In the early, online edition of the Proceedings of the National Academy of Sciences, independent research teams explore potential ties between the gut microbiome and multiple sclerosis.
For the first of these, researchers from Germany, China, and the US began by comparing gut microbiome patterns in 34 identical twin pairs discordant for the disease, profiling gut microbe community members and gene repertoires with 16 ribosomal RNA sequencing and metagenomic sequencing. Microbes such as Akkermansia muciniphila appear somewhat over-represented in untreated twins with MS, though they found that the general gut microbiome profiles were comparable. Even so, the team's subsequent experiments suggest that gut microbes from the MS-affected twins corresponded with a boost in central nervous system inflammation and a dip in anti-inflammatory interleukin IL-10 production by immune cells in mouse models of brain autoimmunity.

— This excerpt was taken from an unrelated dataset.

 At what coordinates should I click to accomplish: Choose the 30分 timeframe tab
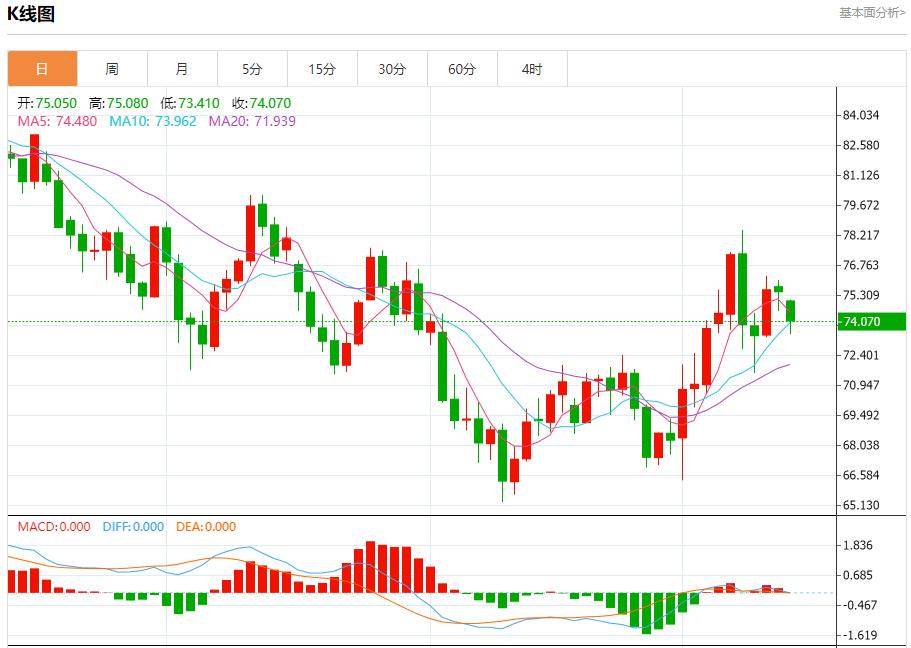click(392, 69)
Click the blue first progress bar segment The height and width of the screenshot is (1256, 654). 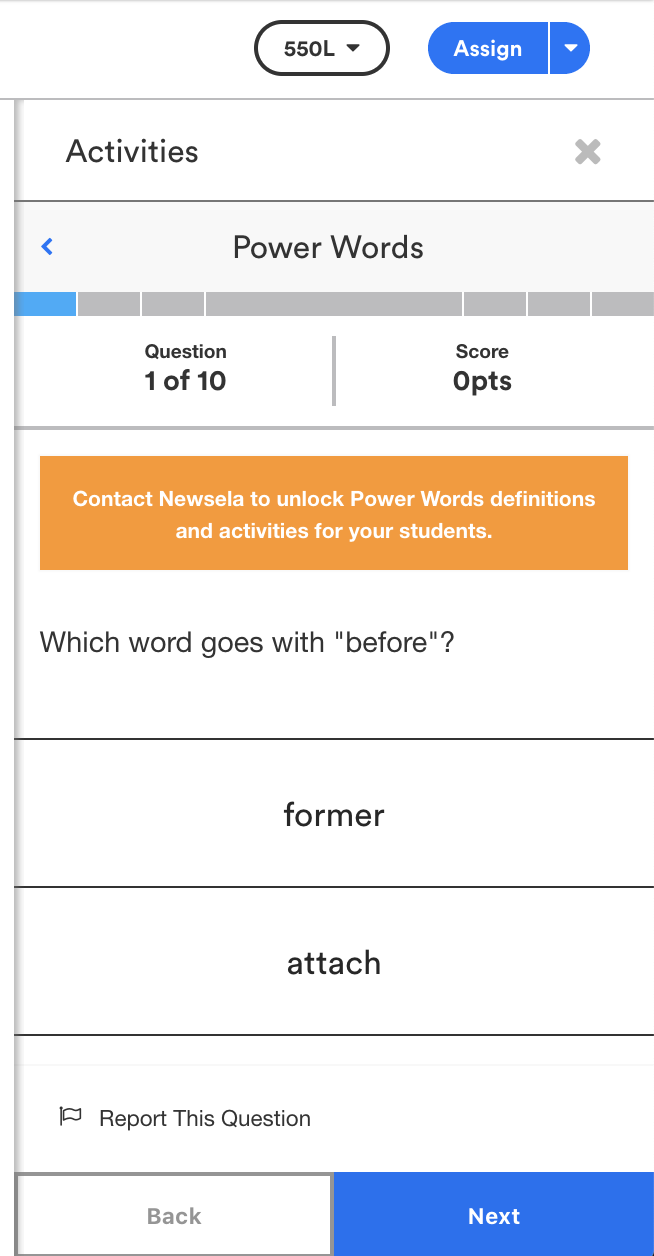coord(45,304)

A University of California, San Francisco-led team takes a look at potential gut microbe influences on immune activity in MS. Using 16S rRNA sequencing, the researchers considered gut microbe community membership in 71 individuals with MS and 71 without. They also exposed peripheral blood mononuclear cells (PBMC) from cases and controls to extracts from their own gut microbe samples. Results from that study support the notion that gut microbes can impact MS-related immune processes. MS-enhanced microbes such as A. muciniphila or Acinetobacter calcoaceticus led to pro-inflammatory features in the PBMC cells or mouse models, for example, while a species found at diminished levels in the MS gut microbiome appeared to kick off IL-10 activity. And again, autoimmunity was enhanced in germ-free mouse models that received microbes from the human MS patients.
Finally, investigators from Johns Hopkins University and elsewhere follow up on findings from a prior genome-wide association study pointing to ties between bipolar disorder and variants affecting the ankyrin-G-coding gene ANK3. With that in mind, the team established a mouse model that is missing most forms of ankyrin-G in forebrain pyramidal neuron under specific experimental conditions in the adult animals. Along with changes in neuronal activity in the mouse brain region, the authors note that the ANK3 knockout animals "showed robust behavioral phenotypes reminiscent of aspects of human mania, ameliorated by anti-mania drugs."